BRIEF: In three sentences, summarize the text below on the Bowers eminent-domain dispute and the Kelo decision.
====== READING TEXT ======
Bowers Development, LLC was under contract to purchase land in Utica, New York, planning to construct a medical office building. Central Utica Building, LLC, a business competitor to Bowers—asked the Oneida County Industrial Development Agency (“OCIDA”) to condemn the land so that Respondent could build a parking lot for a medical office building on adjoining property. Because Central Utica’s project might stimulate the local economy, and improve the community, OCIDA agreed to condemn the land and give it to Central Utica. Bowers objected to this private-to-private taking as beyond the scope of the Fifth Amendment’s Public Use Clause, which only allows the use of eminent domain to take property for a “public use.” A New York state court upheld the taking because it was “rationally related to a conceivable public purpose,” namely “mitigating parking and traffic congestion.” The Appellate Division based its ruling in part on Kelo v. City of New London, 545 U.S. (2005).

Kelo is one of the most severely flawed and much-criticized decisions in modern Supreme Court history. The Court’s holding that private “economic development” qualifies as a “public use” sufficient to authorize the use of eminent domain to take private property is deeply at odds with text and original meaning, and based on a variety of other errors. Justice John Paul Stevens, author of the Court’s majority opinion in Kelo, later admitted its reasoning was based, in part, on an “embarrassing to acknowledge” error in interpreting previous precedent. In addition, Kelo has generated widespread confusion in state and lower federal courts because of its lack of clarity on what qualifies as a “pretextual” taking that remains invalid even under the Court’s otherwise highly deferential approach to review of condemnations under the Public Use Clause.

Overruling Kelo would be consistent with the Supreme Court’s precedent on criteria for reversing previous decisions and would help resolve the confusion engendered by the ruling’s vague criteria for determining what qualifies as a pretextual taking. The Cato Institute and Professor Ilya Somin filed an amici brief asking the Supreme Court to grant the petition and overturn Kelo. However, even if the Court does not wish to reverse Kelo, it should still grant the petition to clarify the proper standard for pretextual takings.
====== DATA SECTION ======
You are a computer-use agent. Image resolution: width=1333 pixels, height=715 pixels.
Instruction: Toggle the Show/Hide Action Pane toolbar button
======
SOLVED PROBLEM: The Oneida County Industrial Development Agency agreed to condemn land in Utica that Bowers Development was under contract to buy and give it to its competitor, Central Utica Building, for a parking lot. A New York court upheld the taking, relying in part on Kelo v. City of New London. The text calls Kelo a severely flawed decision that conflicts with the text and original meaning of the Public Use Clause and has caused confusion about pretextual takings, and it reports that the Cato Institute and Professor Ilya Somin filed an amici brief urging the Supreme Court to grant the petition and overturn Kelo or at least clarify the standard for pretextual takings.